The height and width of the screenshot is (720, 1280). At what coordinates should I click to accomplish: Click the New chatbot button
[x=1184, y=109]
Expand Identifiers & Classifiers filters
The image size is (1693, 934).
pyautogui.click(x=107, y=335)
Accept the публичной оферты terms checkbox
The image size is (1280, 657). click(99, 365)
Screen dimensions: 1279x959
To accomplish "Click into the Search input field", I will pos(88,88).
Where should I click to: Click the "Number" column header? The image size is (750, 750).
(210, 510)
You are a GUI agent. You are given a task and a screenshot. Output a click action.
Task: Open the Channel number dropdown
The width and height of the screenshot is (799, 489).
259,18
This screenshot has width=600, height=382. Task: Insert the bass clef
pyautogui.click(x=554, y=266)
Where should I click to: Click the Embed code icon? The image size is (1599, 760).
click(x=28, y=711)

- - -

### PROBLEM DESCRIPTION
Copy out all of the items above word for word, line by line.

### COMPLETED EXERCISE
The height and width of the screenshot is (720, 1280). At what coordinates should I click to accomplish: Click the New chatbot button
[x=1184, y=109]
Expand Identifiers & Classifiers filters
The image size is (1693, 934).
pyautogui.click(x=107, y=335)
Accept the публичной оферты terms checkbox
The image size is (1280, 657). click(99, 365)
Screen dimensions: 1279x959
To accomplish "Click into the Search input field", I will pos(88,88).
Where should I click to: Click the "Number" column header? The image size is (750, 750).
(210, 510)
You are a GUI agent. You are given a task and a screenshot. Output a click action.
Task: Open the Channel number dropdown
The width and height of the screenshot is (799, 489).
259,18
This screenshot has width=600, height=382. Task: Insert the bass clef
pyautogui.click(x=554, y=266)
Where should I click to: Click the Embed code icon? The image size is (1599, 760).
click(x=28, y=711)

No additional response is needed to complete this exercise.